Ziobro zrównał rzetelnych policjantów ze zbirami. W tle – krzywa Gaussa. Jest się czego bać

Zbigniew Ziobro w swojej stalinowsko-inkwizycyjnej chęci wzięcia wszystkich „za mordę” polecił prokuraturze okręgowej w Warszawie wszczęcie postępowania wobec osób, które upubliczniły nazwiska i adresy funkcjonariuszy.

Tłumaczył to następująco (podaję za Polsat News, a więc źródłem nieodległym mentalnie od obozu PiS): „Zagwarantowanie policjantom bezpieczeństwa, zwłaszcza tym, którzy walczą z najgroźniejszymi, najbardziej niebezpiecznymi przestępcami, jest sprawą kluczową. Narażając własne życie na służbie, funkcjonariusze mają prawo żyć bez obaw, gdy wracają do swoich domów i bliskich.

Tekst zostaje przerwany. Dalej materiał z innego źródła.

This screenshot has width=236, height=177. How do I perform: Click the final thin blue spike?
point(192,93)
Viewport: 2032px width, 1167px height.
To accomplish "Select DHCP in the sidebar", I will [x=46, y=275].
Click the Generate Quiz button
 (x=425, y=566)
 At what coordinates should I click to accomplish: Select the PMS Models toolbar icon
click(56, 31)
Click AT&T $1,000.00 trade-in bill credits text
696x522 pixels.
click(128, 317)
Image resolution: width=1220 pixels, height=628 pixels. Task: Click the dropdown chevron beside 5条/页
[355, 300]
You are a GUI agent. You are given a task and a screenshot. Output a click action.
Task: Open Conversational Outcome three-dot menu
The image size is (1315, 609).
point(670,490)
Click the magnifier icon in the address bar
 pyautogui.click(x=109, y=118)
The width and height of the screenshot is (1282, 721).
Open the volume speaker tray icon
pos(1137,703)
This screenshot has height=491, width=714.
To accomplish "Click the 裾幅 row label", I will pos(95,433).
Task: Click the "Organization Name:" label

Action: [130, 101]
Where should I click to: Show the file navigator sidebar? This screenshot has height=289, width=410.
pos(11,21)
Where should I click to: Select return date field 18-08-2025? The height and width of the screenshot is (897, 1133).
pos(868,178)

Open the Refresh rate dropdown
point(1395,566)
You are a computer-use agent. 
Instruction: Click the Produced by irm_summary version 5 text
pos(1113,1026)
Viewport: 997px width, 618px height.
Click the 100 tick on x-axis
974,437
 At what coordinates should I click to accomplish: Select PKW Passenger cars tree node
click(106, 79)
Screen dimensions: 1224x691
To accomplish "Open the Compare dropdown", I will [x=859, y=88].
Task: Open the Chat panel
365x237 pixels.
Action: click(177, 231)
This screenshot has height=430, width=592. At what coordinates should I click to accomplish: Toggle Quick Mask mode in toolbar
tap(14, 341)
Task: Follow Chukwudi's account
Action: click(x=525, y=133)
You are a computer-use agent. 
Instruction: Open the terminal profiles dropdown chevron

Im i ich rodzinom należy się poczucie bezpieczeństwa, zapewniane zwłaszcza ze strony Państwa, któremu służą”.

Podajmy dla ułatwienia – chodzi o funkcjonariuszy, którzy: 

  • wykazali się nadmierną brutalnością wobec uczestniczek i uczestników demonstracji Strajku Kobiet
  • użyli bez wyraźnych powodów gazu pieprzowego oraz (co jest szczególnie obrzydliwe) pałek teleskopowych
  • w większości podczas tych interwencji byli w cywilu, bez żadnych wiarygodnych znaków identyfikacyjnych (opaskę „Policja” można sobie kupić na Allegro – że użyję retoryki Wołodii Putina, idola Jarka i Zbyszka)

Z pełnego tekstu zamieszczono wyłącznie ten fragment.